Excerpt:
Now I can focus the Crown Graphic accurately without needing to use the screen, (when hand-held), Graphic screens are quite poor & dim. 

So once I discover what focal length lens this Speed Graphic's  range-finders been set for I'll fit one and check the calibration, I suspect it's around 90mm. I know how to re-calibrate it if needs be.

Ian


----------



## Mitica100 (Aug 18, 2008)

Gorgeous!


----------



## IanG (Sep 6, 2008)

Today I've been offered new half silvered (beansplitter) glass for the range-finders on my 3 Graphics so once fitted the rangefinders will be as good as new, for another 50-80 years 

Ian


----------



## IanG (Dec 10, 2016)

Exercise requirements:
a) List every date that appears in a post header in the forum thread on Graphic camera rangefinders.
b) Continue the forum thread on Graphic camera rangefinders from the point where it stops.

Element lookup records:

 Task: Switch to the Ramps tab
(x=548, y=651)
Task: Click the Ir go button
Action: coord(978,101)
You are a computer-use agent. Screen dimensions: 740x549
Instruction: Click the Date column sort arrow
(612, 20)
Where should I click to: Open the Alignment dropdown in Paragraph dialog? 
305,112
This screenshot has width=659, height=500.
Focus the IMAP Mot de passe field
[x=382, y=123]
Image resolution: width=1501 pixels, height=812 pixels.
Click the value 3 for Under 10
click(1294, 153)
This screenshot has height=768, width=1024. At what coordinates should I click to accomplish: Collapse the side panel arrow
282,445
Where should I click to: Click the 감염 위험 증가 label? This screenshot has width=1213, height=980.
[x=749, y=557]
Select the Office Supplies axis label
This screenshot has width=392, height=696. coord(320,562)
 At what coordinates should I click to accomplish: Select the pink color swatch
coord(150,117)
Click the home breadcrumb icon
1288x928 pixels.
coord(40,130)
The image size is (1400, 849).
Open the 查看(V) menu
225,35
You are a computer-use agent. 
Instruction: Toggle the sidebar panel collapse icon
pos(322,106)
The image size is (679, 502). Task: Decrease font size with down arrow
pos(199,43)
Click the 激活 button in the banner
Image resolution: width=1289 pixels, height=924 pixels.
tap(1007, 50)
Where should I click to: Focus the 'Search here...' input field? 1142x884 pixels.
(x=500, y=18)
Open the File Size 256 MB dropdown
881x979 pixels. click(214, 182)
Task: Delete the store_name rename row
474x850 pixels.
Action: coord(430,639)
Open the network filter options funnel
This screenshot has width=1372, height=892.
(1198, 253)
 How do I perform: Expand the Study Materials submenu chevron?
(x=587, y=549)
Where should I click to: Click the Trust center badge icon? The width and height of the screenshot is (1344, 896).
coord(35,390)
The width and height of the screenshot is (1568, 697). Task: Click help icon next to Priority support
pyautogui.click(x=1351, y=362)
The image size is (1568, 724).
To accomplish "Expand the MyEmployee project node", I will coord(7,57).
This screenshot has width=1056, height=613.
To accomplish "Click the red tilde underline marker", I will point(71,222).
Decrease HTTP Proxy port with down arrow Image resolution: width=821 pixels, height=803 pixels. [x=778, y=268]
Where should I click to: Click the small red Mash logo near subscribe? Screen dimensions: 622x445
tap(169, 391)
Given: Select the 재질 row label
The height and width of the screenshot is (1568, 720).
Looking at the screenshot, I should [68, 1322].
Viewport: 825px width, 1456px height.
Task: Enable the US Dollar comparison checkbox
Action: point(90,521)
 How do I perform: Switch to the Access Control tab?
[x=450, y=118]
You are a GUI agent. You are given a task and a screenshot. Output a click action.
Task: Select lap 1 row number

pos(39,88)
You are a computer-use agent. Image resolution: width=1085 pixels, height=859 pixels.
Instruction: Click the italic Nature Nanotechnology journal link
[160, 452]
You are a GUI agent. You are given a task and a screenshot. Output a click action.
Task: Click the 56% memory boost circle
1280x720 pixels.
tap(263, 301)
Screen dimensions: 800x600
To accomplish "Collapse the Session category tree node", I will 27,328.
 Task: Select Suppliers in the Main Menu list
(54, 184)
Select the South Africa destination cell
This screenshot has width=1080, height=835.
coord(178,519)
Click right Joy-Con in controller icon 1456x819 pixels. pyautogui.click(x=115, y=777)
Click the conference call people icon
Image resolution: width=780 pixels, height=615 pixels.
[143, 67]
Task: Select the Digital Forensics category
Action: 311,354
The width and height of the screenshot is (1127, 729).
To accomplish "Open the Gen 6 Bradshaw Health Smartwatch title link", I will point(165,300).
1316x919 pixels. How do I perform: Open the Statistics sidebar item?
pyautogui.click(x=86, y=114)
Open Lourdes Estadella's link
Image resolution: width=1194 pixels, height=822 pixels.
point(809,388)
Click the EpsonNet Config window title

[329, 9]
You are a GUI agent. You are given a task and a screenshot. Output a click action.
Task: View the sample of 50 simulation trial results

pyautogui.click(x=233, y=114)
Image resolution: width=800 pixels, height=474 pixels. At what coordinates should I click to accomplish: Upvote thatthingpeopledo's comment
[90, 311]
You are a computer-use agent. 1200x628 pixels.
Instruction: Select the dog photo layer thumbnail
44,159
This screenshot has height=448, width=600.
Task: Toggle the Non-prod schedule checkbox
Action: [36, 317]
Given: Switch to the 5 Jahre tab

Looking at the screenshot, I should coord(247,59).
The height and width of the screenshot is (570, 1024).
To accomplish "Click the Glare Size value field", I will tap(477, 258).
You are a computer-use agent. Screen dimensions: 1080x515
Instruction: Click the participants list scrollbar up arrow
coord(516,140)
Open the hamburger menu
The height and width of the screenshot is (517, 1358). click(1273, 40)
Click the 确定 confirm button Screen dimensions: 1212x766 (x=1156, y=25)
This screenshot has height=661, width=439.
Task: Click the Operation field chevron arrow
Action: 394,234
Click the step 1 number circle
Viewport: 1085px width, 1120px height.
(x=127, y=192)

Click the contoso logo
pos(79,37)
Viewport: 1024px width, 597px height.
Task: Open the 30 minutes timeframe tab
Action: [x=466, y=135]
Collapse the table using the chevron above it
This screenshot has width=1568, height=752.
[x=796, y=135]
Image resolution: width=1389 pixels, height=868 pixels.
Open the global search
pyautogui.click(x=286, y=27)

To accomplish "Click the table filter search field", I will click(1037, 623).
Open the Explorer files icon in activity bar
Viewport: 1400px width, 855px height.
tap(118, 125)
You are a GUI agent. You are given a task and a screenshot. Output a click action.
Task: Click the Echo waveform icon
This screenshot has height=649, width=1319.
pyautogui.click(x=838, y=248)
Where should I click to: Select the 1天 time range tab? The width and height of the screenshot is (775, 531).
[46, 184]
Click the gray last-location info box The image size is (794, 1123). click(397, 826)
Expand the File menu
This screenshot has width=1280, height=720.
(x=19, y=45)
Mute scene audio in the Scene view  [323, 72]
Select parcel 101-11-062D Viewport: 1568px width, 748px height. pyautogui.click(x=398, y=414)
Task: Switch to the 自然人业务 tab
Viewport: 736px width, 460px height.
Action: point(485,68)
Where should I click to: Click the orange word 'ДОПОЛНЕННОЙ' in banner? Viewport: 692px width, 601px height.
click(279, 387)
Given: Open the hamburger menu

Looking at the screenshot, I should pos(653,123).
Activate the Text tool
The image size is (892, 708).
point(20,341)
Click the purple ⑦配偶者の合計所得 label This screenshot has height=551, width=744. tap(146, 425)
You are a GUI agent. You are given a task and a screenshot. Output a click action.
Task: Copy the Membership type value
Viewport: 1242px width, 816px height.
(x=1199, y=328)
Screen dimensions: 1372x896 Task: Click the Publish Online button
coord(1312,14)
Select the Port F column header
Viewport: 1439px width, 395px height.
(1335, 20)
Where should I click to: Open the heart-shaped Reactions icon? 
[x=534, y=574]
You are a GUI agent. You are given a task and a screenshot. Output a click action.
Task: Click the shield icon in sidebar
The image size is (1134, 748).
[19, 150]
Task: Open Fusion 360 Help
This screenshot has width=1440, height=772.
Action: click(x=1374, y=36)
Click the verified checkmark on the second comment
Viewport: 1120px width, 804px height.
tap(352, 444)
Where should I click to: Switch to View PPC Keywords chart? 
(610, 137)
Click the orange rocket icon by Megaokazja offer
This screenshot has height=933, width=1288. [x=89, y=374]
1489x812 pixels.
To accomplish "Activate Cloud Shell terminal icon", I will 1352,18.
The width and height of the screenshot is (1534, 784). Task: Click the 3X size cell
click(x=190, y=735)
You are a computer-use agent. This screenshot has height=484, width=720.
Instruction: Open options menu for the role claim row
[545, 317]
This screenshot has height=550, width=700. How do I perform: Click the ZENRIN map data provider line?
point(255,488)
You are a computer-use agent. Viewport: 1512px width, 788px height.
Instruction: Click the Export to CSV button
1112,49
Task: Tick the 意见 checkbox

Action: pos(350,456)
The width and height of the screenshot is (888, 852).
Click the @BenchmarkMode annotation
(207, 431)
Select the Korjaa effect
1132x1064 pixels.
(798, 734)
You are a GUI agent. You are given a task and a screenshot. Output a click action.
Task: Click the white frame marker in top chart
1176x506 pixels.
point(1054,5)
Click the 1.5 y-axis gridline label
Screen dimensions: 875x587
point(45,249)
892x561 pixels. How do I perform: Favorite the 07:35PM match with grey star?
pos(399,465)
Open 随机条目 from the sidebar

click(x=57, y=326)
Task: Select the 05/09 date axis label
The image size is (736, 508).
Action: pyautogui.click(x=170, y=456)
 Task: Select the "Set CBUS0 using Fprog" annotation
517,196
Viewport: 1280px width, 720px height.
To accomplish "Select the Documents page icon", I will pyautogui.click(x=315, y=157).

The answers:
a)
Aug 18, 2008
Sep 6, 2008
Dec 10, 2016

b)
Recently I discovered a set of bellows that came  with a box of Graflex parts I'd bought from a photographer in Paris. I was restoring a Pacemaker Speed Graphic for a friend and fitting new Chinese bellows for him and compared them to the bellows I'd found they weren't the same but I realised they might fit an older Speed Graphic, they did perfectly 

So now the bellows no longer sag like this:






Instead . . . . 









Currently I've mounted a spare  5¾" f4.5  TTH Cooke Series II lens, but main use will be with the Petzval.

Ian


----------



## minicoop1985 (Dec 10, 2016)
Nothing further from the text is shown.